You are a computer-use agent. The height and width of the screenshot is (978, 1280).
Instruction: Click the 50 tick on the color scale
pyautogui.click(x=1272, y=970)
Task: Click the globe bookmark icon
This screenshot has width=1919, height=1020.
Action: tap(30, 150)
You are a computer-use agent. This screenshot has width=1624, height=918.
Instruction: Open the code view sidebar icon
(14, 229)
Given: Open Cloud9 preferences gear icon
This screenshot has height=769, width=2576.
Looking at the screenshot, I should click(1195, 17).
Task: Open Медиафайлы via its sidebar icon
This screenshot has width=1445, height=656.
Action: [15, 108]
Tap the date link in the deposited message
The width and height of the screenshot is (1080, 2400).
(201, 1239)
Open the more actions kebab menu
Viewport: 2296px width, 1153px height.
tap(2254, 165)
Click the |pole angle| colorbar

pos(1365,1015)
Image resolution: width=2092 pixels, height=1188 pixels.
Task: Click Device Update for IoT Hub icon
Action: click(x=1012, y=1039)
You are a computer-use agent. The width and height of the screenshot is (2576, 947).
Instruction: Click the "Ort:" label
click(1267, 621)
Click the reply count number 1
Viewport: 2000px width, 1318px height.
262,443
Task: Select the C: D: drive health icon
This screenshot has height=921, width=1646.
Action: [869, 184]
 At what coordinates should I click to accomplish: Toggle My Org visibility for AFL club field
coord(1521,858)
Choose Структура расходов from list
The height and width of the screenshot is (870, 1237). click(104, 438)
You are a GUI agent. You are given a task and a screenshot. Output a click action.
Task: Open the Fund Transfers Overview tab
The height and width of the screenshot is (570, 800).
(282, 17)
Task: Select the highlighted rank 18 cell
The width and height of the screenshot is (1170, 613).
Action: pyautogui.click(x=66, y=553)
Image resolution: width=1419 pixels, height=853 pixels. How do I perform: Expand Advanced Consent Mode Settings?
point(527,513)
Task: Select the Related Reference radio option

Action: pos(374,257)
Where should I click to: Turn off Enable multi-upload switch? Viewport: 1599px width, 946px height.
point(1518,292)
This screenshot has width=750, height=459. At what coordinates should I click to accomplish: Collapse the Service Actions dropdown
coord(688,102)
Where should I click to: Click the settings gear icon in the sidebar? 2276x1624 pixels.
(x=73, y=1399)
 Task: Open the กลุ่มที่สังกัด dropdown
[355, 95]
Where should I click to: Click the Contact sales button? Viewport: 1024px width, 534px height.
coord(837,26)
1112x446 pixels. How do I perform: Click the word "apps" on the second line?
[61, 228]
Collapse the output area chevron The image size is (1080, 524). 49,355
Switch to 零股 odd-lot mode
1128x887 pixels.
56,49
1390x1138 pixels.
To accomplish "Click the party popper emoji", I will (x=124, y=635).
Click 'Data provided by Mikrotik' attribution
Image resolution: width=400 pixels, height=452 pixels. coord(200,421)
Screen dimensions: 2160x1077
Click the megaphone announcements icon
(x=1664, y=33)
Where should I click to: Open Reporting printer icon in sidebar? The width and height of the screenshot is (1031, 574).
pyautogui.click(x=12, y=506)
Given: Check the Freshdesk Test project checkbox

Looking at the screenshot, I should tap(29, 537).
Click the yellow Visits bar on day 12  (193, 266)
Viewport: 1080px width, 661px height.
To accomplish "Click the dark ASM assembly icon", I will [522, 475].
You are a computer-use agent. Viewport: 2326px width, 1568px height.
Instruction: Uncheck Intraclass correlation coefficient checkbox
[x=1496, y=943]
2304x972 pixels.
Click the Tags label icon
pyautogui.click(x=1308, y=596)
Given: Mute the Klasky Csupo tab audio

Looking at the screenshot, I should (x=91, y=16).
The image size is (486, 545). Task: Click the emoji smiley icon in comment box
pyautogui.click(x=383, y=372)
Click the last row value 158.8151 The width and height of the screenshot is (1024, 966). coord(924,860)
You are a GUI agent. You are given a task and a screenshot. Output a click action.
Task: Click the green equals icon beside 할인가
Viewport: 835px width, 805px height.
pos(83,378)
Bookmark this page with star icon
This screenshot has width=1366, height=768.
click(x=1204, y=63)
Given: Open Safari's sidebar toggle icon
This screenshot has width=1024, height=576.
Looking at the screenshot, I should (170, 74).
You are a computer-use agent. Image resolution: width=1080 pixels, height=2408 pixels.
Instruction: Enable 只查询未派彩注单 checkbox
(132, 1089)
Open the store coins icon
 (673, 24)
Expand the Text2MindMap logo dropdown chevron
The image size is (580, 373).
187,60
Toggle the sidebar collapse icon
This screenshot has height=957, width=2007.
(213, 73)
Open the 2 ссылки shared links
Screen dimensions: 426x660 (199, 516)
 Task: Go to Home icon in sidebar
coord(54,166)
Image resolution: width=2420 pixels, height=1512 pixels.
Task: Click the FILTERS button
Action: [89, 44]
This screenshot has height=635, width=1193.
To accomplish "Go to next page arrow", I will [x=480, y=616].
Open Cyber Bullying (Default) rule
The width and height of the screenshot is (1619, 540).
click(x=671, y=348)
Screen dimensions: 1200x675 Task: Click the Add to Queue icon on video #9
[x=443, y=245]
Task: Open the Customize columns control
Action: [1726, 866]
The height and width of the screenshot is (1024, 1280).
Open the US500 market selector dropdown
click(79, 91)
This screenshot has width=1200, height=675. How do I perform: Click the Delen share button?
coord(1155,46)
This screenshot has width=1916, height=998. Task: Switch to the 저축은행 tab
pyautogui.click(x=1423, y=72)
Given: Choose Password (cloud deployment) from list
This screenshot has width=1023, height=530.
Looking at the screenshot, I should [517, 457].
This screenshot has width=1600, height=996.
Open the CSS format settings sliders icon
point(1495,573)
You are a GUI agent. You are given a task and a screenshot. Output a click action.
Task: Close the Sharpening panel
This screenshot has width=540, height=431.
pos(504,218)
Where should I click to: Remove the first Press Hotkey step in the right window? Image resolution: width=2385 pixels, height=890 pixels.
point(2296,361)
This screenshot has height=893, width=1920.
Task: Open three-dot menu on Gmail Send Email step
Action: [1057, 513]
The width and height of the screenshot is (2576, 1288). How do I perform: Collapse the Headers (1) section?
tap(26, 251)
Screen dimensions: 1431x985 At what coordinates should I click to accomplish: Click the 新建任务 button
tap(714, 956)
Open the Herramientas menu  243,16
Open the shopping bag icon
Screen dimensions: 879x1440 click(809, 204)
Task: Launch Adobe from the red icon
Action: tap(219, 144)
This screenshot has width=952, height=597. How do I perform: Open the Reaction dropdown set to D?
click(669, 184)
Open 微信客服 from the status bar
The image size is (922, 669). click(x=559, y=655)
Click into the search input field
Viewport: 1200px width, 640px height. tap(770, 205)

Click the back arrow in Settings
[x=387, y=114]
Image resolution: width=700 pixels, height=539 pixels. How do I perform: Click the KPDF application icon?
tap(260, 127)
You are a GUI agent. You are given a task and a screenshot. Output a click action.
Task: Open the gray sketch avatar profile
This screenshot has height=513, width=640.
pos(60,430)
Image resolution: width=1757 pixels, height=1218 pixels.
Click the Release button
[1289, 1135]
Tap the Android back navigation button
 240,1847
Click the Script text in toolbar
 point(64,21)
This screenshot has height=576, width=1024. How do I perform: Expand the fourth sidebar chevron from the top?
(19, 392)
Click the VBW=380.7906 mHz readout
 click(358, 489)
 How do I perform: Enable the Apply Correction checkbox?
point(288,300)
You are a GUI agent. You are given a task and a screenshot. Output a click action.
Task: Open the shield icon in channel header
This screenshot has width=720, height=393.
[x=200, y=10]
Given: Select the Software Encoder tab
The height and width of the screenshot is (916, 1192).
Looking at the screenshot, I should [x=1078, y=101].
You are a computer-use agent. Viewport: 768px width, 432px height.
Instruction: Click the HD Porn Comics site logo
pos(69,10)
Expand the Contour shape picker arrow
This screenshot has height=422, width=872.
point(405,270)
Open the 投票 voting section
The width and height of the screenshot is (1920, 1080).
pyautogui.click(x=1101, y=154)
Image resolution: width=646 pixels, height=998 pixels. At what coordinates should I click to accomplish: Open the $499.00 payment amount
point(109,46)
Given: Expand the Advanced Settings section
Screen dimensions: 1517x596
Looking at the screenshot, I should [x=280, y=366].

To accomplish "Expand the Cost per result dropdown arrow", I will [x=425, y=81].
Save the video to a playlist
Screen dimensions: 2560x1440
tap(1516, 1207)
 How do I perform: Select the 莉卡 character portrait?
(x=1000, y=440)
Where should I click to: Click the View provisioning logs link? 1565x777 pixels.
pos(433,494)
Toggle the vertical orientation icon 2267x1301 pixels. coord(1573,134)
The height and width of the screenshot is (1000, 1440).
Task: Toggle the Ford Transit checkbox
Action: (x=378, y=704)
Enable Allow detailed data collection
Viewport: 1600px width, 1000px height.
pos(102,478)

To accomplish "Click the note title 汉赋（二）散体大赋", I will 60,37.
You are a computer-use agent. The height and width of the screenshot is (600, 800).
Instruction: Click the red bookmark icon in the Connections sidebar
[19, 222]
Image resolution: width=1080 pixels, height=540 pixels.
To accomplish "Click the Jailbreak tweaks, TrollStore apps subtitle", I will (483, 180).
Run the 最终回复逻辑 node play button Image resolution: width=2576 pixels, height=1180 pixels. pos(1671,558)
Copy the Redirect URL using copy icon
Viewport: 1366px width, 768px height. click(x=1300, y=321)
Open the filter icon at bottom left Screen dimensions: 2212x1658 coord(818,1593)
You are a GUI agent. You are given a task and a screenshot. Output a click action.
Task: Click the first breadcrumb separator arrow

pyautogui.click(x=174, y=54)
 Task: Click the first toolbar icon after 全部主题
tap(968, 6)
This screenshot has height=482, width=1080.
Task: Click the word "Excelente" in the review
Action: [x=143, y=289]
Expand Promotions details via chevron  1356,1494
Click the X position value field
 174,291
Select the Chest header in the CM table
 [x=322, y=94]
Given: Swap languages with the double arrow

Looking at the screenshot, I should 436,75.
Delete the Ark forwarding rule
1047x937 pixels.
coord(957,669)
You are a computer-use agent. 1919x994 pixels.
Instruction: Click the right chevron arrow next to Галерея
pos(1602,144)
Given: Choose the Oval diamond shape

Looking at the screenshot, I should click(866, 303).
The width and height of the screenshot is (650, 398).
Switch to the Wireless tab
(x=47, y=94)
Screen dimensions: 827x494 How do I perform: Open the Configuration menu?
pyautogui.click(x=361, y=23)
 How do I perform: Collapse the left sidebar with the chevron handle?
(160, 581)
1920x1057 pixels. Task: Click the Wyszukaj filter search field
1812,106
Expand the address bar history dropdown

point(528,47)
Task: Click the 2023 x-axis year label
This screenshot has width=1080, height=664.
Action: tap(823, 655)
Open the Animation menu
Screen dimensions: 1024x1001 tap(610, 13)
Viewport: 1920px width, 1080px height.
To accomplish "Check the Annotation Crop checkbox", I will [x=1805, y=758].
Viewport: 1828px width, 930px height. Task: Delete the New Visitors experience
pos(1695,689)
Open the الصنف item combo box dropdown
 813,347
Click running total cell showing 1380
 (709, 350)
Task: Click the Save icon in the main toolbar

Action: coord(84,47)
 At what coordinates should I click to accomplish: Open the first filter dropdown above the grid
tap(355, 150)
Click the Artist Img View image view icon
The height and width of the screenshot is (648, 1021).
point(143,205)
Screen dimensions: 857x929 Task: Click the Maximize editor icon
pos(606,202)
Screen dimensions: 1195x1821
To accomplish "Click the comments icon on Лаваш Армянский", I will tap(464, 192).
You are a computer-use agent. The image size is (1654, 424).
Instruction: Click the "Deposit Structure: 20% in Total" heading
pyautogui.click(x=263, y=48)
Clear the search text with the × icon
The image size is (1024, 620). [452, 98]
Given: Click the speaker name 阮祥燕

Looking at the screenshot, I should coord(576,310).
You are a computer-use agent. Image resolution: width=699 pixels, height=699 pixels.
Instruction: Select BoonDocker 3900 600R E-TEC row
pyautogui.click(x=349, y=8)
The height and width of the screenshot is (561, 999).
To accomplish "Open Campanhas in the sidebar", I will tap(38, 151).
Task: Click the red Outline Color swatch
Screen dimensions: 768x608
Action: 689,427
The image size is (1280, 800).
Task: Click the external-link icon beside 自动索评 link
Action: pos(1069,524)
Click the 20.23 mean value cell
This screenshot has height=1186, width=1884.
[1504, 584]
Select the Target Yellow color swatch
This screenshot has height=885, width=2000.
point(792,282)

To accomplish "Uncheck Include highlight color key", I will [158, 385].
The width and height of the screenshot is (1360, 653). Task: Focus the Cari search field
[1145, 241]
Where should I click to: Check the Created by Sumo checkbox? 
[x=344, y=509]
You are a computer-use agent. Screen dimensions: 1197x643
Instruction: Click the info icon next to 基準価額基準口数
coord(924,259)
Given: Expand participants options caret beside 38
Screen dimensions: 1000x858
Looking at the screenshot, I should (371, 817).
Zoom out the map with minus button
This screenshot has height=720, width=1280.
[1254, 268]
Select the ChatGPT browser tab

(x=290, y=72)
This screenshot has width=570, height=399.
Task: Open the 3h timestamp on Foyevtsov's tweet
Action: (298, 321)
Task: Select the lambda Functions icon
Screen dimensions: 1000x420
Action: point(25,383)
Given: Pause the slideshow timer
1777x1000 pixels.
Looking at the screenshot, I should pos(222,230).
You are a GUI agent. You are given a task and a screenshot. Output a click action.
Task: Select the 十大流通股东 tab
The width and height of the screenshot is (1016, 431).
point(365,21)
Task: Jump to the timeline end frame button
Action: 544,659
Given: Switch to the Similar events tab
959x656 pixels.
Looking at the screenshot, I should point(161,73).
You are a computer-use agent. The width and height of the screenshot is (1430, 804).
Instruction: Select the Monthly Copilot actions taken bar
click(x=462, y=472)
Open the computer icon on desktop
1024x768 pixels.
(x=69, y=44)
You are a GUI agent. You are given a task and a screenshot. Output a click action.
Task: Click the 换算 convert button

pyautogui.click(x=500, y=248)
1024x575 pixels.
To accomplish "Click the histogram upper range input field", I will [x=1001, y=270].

+===+

> **DO THIS**:
Return the records above verbatim, starting at the line that contains "Image resolution: width=1419" and ending after the line that contains "will (x=124, y=635).".

> **PROBLEM SOLUTION**:
Image resolution: width=1419 pixels, height=853 pixels. How do I perform: Expand Advanced Consent Mode Settings?
point(527,513)
Task: Select the Related Reference radio option

Action: pos(374,257)
Where should I click to: Turn off Enable multi-upload switch? Viewport: 1599px width, 946px height.
point(1518,292)
This screenshot has width=750, height=459. At what coordinates should I click to accomplish: Collapse the Service Actions dropdown
coord(688,102)
Where should I click to: Click the settings gear icon in the sidebar? 2276x1624 pixels.
(x=73, y=1399)
 Task: Open the กลุ่มที่สังกัด dropdown
[355, 95]
Where should I click to: Click the Contact sales button? Viewport: 1024px width, 534px height.
coord(837,26)
1112x446 pixels. How do I perform: Click the word "apps" on the second line?
[61, 228]
Collapse the output area chevron The image size is (1080, 524). 49,355
Switch to 零股 odd-lot mode
1128x887 pixels.
56,49
1390x1138 pixels.
To accomplish "Click the party popper emoji", I will (x=124, y=635).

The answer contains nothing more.